Gezeigter Textabschnitt:
DIE ALTE FEUERWACHE | IM INTERVIEW MIT JANA IHLE

Die Alte Feuerwache. Quasi unübersehbar liegt die ehemalige Feuerwache an der viel genutzten Außengrenze des Quartiers. Seit knapp 29 Jahren werden hier allerdings keine Brände mehr mit Wasser gelöscht. Stattdessen wurde die Alte Feuerwache seit 1991 zu einem internationalen Begegnungszentrum umfunktioniert, begleitet seitdem Kinder und Jugendliche aus dem Mirker Quartier und angrenzenden Gebieten in ihrem Aufwachsen und öffnet Raum für interkulturelle Begegnung. Wir wollten wissen was mit diesem Ankerpunkt vieler Quartiersbewohner*innen durch die vorherrschenden Maßnahmen geschehen ist. Inwiefern kann die Alte Feuerwache momentan zielgerichtet arbeiten und welche neuartigen Maßnahmen wurden entwickelt? Dafür haben wir uns an einem Mittwoch mit der pädagogischen Leiterin der Alten Feuerwache getroffen.

Jana Ihle vor der Alten Feuerwache | Foto von Wolf Sondermann

Jana Ihle ist Sozialpädagogin und systemische Beraterin. Seit circa 10 Jahren leitet sie die pädagogische Arbeit in der Alten Feuerwache und ist darüber hinaus auch in der Nachbarschaftsarbeit bzw. dem Organisationsteam des Forum:Mirke tätig.

Aufgaben:
A. Seit welchem Jahr ist die Alte Feuerwache laut dem Text über die Alte Feuerwache ein internationales Begegnungszentrum?
B. Schreibe aus dem Text über die Alte Feuerwache den Abschnitt wortgetreu ab, der bei „Jana Ihle vor“ beginnt und bei „des Forum:Mirke tätig.“ endet.
Verwende ausschließlich den Text über die Alte Feuerwache.

Gegebene Daten:

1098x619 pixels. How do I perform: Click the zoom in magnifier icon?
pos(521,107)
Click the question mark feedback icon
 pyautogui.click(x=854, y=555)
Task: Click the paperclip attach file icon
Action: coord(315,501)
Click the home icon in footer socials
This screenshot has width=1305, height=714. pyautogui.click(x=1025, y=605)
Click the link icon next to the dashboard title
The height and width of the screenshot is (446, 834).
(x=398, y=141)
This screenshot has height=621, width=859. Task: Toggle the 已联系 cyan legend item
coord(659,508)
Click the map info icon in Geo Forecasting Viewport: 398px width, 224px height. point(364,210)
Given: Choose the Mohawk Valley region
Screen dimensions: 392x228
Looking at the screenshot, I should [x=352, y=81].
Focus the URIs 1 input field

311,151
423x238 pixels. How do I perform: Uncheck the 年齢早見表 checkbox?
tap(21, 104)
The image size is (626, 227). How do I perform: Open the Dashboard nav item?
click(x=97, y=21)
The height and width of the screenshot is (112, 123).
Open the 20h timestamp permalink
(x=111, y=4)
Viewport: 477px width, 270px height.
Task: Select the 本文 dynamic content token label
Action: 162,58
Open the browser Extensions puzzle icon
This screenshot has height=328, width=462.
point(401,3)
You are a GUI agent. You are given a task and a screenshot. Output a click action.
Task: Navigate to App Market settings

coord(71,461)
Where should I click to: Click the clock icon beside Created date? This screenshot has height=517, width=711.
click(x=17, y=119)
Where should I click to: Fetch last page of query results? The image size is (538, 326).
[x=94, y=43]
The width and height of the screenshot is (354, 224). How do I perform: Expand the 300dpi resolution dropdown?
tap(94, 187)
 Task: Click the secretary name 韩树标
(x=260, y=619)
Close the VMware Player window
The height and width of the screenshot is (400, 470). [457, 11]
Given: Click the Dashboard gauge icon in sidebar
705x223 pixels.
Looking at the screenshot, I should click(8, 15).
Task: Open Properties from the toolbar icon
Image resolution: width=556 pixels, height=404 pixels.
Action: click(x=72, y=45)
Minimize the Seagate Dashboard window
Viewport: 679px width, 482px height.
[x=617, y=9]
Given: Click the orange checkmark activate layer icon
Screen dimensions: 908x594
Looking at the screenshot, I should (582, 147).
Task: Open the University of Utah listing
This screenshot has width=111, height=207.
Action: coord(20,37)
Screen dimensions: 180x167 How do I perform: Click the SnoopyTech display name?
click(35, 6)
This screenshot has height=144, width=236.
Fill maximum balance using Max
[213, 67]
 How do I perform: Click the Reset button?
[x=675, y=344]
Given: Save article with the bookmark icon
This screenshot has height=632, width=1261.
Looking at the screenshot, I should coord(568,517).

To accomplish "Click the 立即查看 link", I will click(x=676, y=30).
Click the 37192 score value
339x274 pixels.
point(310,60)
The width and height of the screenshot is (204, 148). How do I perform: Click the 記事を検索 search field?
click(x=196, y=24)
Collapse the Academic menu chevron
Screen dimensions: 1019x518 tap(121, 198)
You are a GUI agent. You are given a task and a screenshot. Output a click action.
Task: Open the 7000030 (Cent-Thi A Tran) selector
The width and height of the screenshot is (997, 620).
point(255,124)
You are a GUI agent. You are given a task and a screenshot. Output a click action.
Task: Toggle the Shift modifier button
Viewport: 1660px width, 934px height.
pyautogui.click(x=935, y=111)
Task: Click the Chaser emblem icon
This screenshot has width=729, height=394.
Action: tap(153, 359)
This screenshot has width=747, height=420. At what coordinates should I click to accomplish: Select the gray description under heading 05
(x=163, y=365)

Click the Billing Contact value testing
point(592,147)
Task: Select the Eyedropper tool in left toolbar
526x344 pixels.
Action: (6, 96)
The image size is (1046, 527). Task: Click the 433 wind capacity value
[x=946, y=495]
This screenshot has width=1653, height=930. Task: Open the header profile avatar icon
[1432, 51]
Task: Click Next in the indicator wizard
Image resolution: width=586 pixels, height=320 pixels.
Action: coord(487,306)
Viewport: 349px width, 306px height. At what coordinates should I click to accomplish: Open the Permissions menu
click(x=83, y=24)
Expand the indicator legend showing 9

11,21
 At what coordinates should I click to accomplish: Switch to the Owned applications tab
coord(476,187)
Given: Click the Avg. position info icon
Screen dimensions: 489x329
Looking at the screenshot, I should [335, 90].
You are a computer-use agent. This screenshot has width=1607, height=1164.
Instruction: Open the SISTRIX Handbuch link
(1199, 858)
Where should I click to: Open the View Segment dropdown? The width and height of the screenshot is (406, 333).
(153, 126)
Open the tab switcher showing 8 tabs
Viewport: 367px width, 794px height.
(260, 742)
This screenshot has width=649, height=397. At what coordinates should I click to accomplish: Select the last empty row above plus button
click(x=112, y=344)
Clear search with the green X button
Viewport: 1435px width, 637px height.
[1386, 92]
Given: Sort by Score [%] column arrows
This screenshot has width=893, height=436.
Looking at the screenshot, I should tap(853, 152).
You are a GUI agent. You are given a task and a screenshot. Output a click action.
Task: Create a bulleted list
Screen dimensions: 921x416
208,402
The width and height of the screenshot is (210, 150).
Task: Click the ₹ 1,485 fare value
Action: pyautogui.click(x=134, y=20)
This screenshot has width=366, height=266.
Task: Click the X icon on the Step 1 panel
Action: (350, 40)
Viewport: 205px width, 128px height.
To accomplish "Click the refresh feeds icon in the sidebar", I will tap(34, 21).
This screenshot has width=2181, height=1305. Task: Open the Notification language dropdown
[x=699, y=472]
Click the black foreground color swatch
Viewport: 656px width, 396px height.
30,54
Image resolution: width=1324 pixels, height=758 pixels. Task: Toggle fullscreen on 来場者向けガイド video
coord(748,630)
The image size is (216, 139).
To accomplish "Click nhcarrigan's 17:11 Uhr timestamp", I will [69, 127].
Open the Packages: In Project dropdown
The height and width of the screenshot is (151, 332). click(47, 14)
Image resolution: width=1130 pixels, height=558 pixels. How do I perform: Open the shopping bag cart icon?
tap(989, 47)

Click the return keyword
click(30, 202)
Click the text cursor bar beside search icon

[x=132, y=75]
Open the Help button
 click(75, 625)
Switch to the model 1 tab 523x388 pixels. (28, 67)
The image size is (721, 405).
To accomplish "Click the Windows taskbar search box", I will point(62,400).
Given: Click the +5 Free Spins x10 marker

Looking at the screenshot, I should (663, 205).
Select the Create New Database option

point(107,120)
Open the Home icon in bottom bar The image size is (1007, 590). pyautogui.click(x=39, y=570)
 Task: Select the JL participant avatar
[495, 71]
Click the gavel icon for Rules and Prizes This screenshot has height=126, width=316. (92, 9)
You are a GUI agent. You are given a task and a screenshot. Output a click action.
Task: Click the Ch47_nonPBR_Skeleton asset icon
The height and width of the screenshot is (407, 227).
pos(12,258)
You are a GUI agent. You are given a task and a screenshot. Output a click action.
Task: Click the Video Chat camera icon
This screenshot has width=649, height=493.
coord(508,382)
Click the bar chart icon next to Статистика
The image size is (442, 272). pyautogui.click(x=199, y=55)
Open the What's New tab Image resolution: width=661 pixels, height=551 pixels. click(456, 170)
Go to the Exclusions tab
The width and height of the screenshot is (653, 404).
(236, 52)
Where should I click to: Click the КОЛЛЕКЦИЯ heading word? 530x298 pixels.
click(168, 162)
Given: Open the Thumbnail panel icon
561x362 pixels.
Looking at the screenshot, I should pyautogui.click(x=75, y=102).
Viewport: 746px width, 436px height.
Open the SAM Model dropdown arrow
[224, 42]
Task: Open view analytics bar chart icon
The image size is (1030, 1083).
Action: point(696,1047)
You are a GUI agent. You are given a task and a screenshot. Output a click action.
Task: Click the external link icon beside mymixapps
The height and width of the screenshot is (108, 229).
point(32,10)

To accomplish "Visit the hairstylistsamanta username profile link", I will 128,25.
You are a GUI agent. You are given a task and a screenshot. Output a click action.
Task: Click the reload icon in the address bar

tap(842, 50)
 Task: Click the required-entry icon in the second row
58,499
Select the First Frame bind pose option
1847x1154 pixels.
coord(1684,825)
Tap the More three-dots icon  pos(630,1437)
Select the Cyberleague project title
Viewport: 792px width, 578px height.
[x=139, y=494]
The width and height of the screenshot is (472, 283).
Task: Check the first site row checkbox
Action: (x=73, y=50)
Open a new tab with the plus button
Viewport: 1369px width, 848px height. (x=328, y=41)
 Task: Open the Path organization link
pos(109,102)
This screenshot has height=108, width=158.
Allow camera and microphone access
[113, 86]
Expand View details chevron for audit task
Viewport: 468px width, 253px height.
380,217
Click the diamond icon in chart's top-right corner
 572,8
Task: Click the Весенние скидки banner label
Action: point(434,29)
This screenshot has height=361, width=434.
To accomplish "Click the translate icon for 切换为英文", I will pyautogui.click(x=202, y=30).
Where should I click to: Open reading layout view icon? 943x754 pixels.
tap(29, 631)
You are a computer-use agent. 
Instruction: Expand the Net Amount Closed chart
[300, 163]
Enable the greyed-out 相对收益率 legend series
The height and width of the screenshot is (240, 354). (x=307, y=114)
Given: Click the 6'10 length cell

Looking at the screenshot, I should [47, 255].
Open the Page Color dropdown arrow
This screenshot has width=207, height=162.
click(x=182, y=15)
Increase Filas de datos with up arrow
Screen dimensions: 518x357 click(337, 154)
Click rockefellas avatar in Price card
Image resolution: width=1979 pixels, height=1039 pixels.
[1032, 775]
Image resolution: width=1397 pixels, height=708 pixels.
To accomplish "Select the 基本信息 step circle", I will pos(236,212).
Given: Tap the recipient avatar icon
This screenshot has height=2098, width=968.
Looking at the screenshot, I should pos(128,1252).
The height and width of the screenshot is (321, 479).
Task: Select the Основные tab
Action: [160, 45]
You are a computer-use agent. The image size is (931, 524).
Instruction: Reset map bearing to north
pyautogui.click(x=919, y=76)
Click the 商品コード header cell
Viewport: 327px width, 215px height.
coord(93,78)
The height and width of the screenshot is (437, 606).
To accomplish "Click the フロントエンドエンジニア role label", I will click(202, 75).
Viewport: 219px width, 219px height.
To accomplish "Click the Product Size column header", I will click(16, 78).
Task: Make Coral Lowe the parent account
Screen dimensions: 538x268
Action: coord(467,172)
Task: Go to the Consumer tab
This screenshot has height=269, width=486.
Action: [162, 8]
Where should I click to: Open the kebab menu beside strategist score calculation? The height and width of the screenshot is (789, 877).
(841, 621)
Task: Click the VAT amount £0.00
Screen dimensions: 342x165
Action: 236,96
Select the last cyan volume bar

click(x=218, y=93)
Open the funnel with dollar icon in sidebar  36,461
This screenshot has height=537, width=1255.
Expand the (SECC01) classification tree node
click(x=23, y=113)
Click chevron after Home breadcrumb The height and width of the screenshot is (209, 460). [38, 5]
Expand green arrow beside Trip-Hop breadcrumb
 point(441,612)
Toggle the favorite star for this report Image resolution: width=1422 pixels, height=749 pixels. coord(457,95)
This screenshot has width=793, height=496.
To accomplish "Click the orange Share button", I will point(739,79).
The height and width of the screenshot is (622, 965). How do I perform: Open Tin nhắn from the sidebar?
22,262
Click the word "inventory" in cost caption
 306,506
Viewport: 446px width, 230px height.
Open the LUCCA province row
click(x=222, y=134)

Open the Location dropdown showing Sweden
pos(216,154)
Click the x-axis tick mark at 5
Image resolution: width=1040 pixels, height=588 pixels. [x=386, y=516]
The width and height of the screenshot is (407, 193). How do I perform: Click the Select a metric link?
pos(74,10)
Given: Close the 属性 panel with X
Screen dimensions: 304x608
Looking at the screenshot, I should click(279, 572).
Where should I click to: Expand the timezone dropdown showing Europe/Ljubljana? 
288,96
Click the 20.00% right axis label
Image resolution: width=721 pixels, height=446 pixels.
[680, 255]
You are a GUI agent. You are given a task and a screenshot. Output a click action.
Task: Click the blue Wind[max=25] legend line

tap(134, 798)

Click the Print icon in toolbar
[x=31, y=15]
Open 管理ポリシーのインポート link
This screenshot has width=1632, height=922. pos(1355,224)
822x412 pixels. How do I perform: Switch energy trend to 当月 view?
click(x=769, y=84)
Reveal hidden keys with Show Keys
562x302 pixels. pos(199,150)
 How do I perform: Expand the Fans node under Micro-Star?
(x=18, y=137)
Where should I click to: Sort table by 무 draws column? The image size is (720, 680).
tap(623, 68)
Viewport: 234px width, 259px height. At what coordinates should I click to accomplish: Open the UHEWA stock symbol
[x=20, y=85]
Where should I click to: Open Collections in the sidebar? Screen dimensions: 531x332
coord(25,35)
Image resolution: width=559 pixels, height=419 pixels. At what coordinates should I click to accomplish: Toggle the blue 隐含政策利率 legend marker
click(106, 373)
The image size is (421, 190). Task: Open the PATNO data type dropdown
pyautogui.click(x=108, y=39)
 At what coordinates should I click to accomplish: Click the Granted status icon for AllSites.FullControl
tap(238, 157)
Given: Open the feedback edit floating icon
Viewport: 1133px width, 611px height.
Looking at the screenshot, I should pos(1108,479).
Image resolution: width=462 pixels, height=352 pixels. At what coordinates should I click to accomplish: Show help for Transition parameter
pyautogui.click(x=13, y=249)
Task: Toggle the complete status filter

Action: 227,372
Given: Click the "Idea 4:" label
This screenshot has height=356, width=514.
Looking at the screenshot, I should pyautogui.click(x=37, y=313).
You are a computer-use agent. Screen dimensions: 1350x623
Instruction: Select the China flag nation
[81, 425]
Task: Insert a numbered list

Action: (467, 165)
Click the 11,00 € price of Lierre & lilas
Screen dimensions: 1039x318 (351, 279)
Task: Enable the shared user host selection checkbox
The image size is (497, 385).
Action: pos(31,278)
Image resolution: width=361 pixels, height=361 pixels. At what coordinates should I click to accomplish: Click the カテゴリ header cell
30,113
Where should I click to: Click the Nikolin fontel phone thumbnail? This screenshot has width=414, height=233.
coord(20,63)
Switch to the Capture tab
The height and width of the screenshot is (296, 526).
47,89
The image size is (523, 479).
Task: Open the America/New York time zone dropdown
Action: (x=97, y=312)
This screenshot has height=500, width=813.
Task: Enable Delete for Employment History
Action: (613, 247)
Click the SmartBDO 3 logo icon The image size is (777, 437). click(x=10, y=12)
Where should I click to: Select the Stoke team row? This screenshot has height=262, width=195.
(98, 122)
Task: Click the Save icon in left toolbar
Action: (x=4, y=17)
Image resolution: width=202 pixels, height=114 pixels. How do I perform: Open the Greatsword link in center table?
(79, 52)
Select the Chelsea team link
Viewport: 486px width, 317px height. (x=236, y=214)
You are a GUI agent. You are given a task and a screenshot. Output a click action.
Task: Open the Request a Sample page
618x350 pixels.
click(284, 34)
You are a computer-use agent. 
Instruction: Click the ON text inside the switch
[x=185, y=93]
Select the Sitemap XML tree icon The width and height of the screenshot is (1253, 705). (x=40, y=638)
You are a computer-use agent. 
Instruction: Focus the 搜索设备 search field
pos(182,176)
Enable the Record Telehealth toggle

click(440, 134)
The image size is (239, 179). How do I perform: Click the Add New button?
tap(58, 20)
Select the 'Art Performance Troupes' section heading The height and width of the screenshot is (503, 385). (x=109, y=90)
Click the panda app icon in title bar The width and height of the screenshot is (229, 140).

Die Ergebnisse:
A. Seit 1991.

B.
Jana Ihle vor der Alten Feuerwache | Foto von Wolf Sondermann

Jana Ihle ist Sozialpädagogin und systemische Beraterin. Seit circa 10 Jahren leitet sie die pädagogische Arbeit in der Alten Feuerwache und ist darüber hinaus auch in der Nachbarschaftsarbeit bzw. dem Organisationsteam des Forum:Mirke tätig.